Slopes of Perpendicular Lines

Date: 09/17/98 at 22:32:59
From: sarah mielke
Subject: Slopes of Perpendicular Lines

Our class has been working on graphing lines. I understand that the 
product of the opposite reciprocals of the slopes of perpendicular 
lines that are not vertical and horizontal is -1. I see how it works, 
but I don't understand how you come to that. Could you show me the 
proof that justifies that? Thanks a lot.

Sarah Mielke

Date: 09/18/98 at 12:56:07
From: Doctor Peterson
Subject: Re: Slopes of Perpendicular Lines

Hi, Sarah. You've combined two different ways of saying the same thing, 
but I understand what you are saying. You can say either that the 
slopes of perpendicular lines are "opposite reciprocals" of one another 
(that is, m2 = -1/m1), or that the product of their slopes is -1 (that 
is, m1*m2 = -1). These equations say the same thing.

Let's just draw a quick picture and see what this means:

    B        C
    +--------+
     \   a   |
      \      |
       \     |                  B'
        \    |b                 +
       L1\   |               /  |
          \  |       L2  /      |a
           \ |       /          |
            \|   /       b      |
             +------------------+
             A                  C'

Lines L1 and L2 are perpendicular.
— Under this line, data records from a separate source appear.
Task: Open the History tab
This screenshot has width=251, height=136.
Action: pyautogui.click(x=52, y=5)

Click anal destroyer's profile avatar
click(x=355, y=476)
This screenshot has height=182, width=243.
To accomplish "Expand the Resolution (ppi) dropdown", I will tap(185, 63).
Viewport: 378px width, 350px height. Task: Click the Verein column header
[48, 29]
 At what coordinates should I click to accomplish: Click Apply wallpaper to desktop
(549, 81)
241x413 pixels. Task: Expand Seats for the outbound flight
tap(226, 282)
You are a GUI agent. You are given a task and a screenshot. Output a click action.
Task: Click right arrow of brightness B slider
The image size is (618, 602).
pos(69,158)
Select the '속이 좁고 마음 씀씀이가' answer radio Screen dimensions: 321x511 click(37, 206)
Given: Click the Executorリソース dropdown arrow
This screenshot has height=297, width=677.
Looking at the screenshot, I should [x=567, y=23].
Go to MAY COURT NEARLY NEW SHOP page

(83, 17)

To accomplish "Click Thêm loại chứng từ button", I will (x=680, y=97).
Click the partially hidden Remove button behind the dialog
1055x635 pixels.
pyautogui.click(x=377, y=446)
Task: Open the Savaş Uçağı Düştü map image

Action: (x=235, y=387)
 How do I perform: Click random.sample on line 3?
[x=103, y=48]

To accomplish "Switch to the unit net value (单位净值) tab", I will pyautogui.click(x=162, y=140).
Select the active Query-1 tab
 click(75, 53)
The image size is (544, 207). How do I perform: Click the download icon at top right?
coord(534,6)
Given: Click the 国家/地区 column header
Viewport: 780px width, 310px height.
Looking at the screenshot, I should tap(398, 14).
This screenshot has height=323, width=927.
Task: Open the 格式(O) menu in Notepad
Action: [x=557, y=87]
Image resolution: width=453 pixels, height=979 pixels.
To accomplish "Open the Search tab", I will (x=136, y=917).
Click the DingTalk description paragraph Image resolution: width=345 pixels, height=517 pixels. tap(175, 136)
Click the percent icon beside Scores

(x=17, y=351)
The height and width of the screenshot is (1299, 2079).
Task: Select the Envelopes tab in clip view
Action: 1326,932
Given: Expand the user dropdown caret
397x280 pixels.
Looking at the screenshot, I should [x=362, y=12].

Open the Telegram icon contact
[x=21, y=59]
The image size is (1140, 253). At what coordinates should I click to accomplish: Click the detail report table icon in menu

I've drawn a right triangle ABC with 
its legs parallel to the axes and its hypotenuse along L1, then rotated 
it 90 degrees so that the hypotenuse of AB'C' is along L2. Since each 
leg has been rotated 90 degrees, AC' and B'C' are now parallel to the 
axes - but they have switched axes. That means that the slope of L1 is 
- b/a (negative because when we go right a distance of a, we go down a 
distance of b), and the slope of L2 is a/b. So the product of the 
slopes is

                 b     a
    m1 * m2 = - --- * --- = -1
                 a     b

There's your proof. Whenever I think of the slopes of perpendicular 
lines, I think of this picture.

- Doctor Peterson, The Math Forum
  http://mathforum.org/dr.math/